— start of Text segment —
# How to Haunt Your House, Book Two now online



## LynneM (Mar 24, 2009)




----------



## Joiseygal (Jun 10, 2009)

The first book was amazing! I can't wait to purchase this book.


----------



## drea11 (Jun 4, 2006)

Just bought it. Hubby and I enjoyed the first one and have been eagerly waiting for the next one. We cant wait!


----------



## Spookilicious mama (Feb 27, 2008)

*Purchased! Cant wait!! Thanks for posting this I had no idea this book was out there*


----------



## madmax (Dec 28, 2003)

LynneM said:


> It took a really long time... but at long last, How to Haunt Your House, Book Two is done and published. We've updated our website if you want to check out a full preview and video: www.howtohauntyourhouse.com


Where's the Tutorial or Step-By-Step for this book?????? 





> Read Before Posting In This Section
> 
> permalink
> This new section if for members to post step-by-step what how they built their Halloween and Horror props.
> ...


----------



## Terra (Sep 23, 2007)

The graveyard ghosts are a great idea! So excited to hear that you made another one.

*FYI* _(in my role of moderator):_ I moved this thread to the announcement section. The tutorial section here at the forum is not meant for tutorials posted at other sites or books.


----------
— end of Text segment —
— start of Data segment —
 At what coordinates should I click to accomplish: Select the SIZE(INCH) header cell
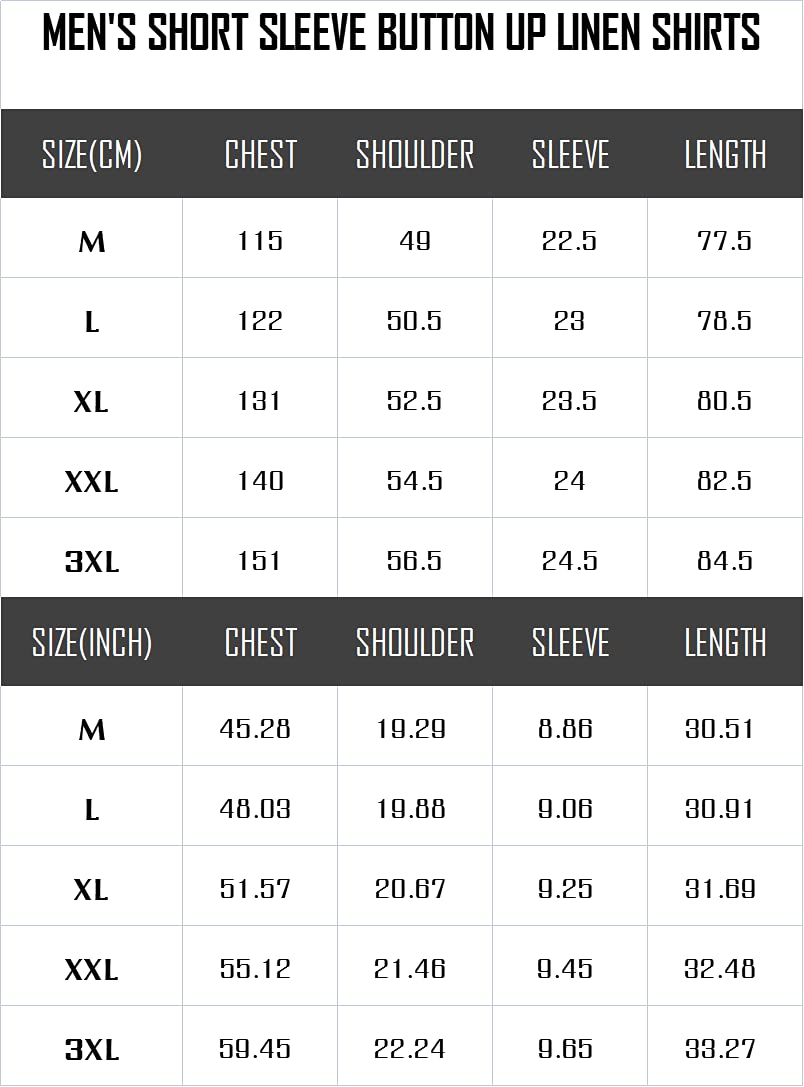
— end of Data segment —
[To be done]:
A - Answer these questions about the forum thread on How to Haunt Your House, Book Two, one per line:
(i) Which website does LynneM's quoted post give for a full preview and video?
(ii) To which section was the thread moved?
(iii) What does Terra call a great idea?
B - Shorten the paragraph in the forum thread that begins "*FYI* _(in my role of moderator):_" into a single sentence that keeps its main facts.
C - Transcribe the forum thread word for word between "## Joiseygal (Jun" and "We cant wait!", inclusive.

[Complete answers]:
A -
(i) www.howtohauntyourhouse.com
(ii) The announcement section
(iii) The graveyard ghosts

B - As moderator, Terra moved the thread to the announcement section because the forum's tutorial section is not meant for tutorials posted at other sites or books.

C -
## Joiseygal (Jun 10, 2009)

The first book was amazing! I can't wait to purchase this book.


----------



## drea11 (Jun 4, 2006)

Just bought it. Hubby and I enjoyed the first one and have been eagerly waiting for the next one. We cant wait!